EXERCISE REQUIREMENTS:
Please reproduce the entire listing exactly.

- - - - - - -

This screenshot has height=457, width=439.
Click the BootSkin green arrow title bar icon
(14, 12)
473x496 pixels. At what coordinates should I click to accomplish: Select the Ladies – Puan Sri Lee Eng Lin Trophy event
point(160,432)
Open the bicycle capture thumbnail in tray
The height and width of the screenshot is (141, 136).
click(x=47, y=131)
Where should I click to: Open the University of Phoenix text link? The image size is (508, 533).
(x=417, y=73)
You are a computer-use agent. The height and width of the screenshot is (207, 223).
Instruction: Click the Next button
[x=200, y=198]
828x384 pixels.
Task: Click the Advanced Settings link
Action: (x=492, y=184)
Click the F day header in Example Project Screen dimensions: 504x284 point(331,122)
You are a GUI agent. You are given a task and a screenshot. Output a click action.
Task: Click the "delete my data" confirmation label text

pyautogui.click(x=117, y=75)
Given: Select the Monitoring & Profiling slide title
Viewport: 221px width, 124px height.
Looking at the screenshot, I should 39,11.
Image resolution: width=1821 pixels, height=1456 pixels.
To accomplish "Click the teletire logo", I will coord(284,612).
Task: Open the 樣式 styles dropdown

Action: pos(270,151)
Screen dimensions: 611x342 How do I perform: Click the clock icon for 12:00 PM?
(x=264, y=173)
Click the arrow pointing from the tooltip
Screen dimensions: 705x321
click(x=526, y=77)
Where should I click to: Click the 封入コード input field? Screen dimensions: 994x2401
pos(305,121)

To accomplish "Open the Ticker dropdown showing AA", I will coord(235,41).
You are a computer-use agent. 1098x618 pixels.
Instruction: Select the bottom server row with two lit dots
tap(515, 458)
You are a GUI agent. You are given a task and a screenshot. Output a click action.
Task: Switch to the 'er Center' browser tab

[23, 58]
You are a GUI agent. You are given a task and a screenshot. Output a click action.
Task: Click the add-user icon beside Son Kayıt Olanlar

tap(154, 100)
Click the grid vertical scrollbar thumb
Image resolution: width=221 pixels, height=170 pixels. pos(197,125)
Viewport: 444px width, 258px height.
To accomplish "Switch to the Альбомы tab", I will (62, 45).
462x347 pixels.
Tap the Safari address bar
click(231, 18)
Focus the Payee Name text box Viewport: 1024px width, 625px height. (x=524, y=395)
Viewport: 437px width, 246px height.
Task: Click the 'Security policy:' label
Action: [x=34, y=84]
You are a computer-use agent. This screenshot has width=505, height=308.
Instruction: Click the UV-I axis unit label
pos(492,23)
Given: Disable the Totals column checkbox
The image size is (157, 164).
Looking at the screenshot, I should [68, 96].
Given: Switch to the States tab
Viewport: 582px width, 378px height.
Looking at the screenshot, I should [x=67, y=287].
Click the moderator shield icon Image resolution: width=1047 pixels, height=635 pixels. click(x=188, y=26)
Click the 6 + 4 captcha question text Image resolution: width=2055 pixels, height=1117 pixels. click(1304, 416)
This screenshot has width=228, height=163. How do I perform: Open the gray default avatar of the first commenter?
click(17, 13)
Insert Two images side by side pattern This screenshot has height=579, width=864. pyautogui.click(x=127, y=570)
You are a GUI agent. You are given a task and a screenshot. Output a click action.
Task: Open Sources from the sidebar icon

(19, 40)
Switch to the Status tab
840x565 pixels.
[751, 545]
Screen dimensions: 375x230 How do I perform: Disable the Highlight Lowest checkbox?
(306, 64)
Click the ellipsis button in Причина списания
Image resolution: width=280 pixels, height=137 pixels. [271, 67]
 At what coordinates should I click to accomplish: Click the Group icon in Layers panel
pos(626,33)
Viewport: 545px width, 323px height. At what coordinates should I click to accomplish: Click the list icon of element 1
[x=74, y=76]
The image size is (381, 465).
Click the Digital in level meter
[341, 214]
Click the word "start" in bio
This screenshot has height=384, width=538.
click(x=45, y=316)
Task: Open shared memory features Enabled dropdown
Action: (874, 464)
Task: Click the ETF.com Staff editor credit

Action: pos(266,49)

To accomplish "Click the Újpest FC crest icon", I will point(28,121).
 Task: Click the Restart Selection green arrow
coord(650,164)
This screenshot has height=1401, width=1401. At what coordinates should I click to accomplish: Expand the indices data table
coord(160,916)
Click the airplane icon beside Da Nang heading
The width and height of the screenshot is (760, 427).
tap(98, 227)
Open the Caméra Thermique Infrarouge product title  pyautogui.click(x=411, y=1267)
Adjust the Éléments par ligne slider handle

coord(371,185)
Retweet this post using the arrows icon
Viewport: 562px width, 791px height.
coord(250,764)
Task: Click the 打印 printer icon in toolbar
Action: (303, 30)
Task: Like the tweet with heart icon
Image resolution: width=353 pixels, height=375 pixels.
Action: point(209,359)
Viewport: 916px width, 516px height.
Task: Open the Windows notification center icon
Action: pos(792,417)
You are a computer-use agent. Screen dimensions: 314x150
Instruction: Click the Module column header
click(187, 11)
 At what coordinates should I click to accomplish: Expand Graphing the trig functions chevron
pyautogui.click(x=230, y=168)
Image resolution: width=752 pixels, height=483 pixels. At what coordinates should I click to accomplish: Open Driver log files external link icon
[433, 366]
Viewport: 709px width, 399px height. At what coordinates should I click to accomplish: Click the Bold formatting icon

- - - - - - -

FINAL ANSWER:
This screenshot has height=457, width=439.
Click the BootSkin green arrow title bar icon
(14, 12)
473x496 pixels. At what coordinates should I click to accomplish: Select the Ladies – Puan Sri Lee Eng Lin Trophy event
point(160,432)
Open the bicycle capture thumbnail in tray
The height and width of the screenshot is (141, 136).
click(x=47, y=131)
Where should I click to: Open the University of Phoenix text link? The image size is (508, 533).
(x=417, y=73)
You are a computer-use agent. The height and width of the screenshot is (207, 223).
Instruction: Click the Next button
[x=200, y=198]
828x384 pixels.
Task: Click the Advanced Settings link
Action: (x=492, y=184)
Click the F day header in Example Project Screen dimensions: 504x284 point(331,122)
You are a GUI agent. You are given a task and a screenshot. Output a click action.
Task: Click the "delete my data" confirmation label text

pyautogui.click(x=117, y=75)
Given: Select the Monitoring & Profiling slide title
Viewport: 221px width, 124px height.
Looking at the screenshot, I should 39,11.
Image resolution: width=1821 pixels, height=1456 pixels.
To accomplish "Click the teletire logo", I will coord(284,612).
Task: Open the 樣式 styles dropdown

Action: pos(270,151)
Screen dimensions: 611x342 How do I perform: Click the clock icon for 12:00 PM?
(x=264, y=173)
Click the arrow pointing from the tooltip
Screen dimensions: 705x321
click(x=526, y=77)
Where should I click to: Click the 封入コード input field? Screen dimensions: 994x2401
pos(305,121)

To accomplish "Open the Ticker dropdown showing AA", I will coord(235,41).
You are a computer-use agent. 1098x618 pixels.
Instruction: Select the bottom server row with two lit dots
tap(515, 458)
You are a GUI agent. You are given a task and a screenshot. Output a click action.
Task: Switch to the 'er Center' browser tab

[23, 58]
You are a GUI agent. You are given a task and a screenshot. Output a click action.
Task: Click the add-user icon beside Son Kayıt Olanlar

tap(154, 100)
Click the grid vertical scrollbar thumb
Image resolution: width=221 pixels, height=170 pixels. pos(197,125)
Viewport: 444px width, 258px height.
To accomplish "Switch to the Альбомы tab", I will (62, 45).
462x347 pixels.
Tap the Safari address bar
click(231, 18)
Focus the Payee Name text box Viewport: 1024px width, 625px height. (x=524, y=395)
Viewport: 437px width, 246px height.
Task: Click the 'Security policy:' label
Action: [x=34, y=84]
You are a computer-use agent. This screenshot has width=505, height=308.
Instruction: Click the UV-I axis unit label
pos(492,23)
Given: Disable the Totals column checkbox
The image size is (157, 164).
Looking at the screenshot, I should [68, 96].
Given: Switch to the States tab
Viewport: 582px width, 378px height.
Looking at the screenshot, I should [x=67, y=287].
Click the moderator shield icon Image resolution: width=1047 pixels, height=635 pixels. click(x=188, y=26)
Click the 6 + 4 captcha question text Image resolution: width=2055 pixels, height=1117 pixels. click(1304, 416)
This screenshot has width=228, height=163. How do I perform: Open the gray default avatar of the first commenter?
click(17, 13)
Insert Two images side by side pattern This screenshot has height=579, width=864. pyautogui.click(x=127, y=570)
You are a GUI agent. You are given a task and a screenshot. Output a click action.
Task: Open Sources from the sidebar icon

(19, 40)
Switch to the Status tab
840x565 pixels.
[751, 545]
Screen dimensions: 375x230 How do I perform: Disable the Highlight Lowest checkbox?
(306, 64)
Click the ellipsis button in Причина списания
Image resolution: width=280 pixels, height=137 pixels. [271, 67]
 At what coordinates should I click to accomplish: Click the Group icon in Layers panel
pos(626,33)
Viewport: 545px width, 323px height. At what coordinates should I click to accomplish: Click the list icon of element 1
[x=74, y=76]
The image size is (381, 465).
Click the Digital in level meter
[341, 214]
Click the word "start" in bio
This screenshot has height=384, width=538.
click(x=45, y=316)
Task: Open shared memory features Enabled dropdown
Action: (874, 464)
Task: Click the ETF.com Staff editor credit

Action: pos(266,49)

To accomplish "Click the Újpest FC crest icon", I will point(28,121).
 Task: Click the Restart Selection green arrow
coord(650,164)
This screenshot has height=1401, width=1401. At what coordinates should I click to accomplish: Expand the indices data table
coord(160,916)
Click the airplane icon beside Da Nang heading
The width and height of the screenshot is (760, 427).
tap(98, 227)
Open the Caméra Thermique Infrarouge product title  pyautogui.click(x=411, y=1267)
Adjust the Éléments par ligne slider handle

coord(371,185)
Retweet this post using the arrows icon
Viewport: 562px width, 791px height.
coord(250,764)
Task: Click the 打印 printer icon in toolbar
Action: (303, 30)
Task: Like the tweet with heart icon
Image resolution: width=353 pixels, height=375 pixels.
Action: point(209,359)
Viewport: 916px width, 516px height.
Task: Open the Windows notification center icon
Action: pos(792,417)
You are a computer-use agent. Screen dimensions: 314x150
Instruction: Click the Module column header
click(187, 11)
 At what coordinates should I click to accomplish: Expand Graphing the trig functions chevron
pyautogui.click(x=230, y=168)
Image resolution: width=752 pixels, height=483 pixels. At what coordinates should I click to accomplish: Open Driver log files external link icon
[433, 366]
Viewport: 709px width, 399px height. At what coordinates should I click to accomplish: Click the Bold formatting icon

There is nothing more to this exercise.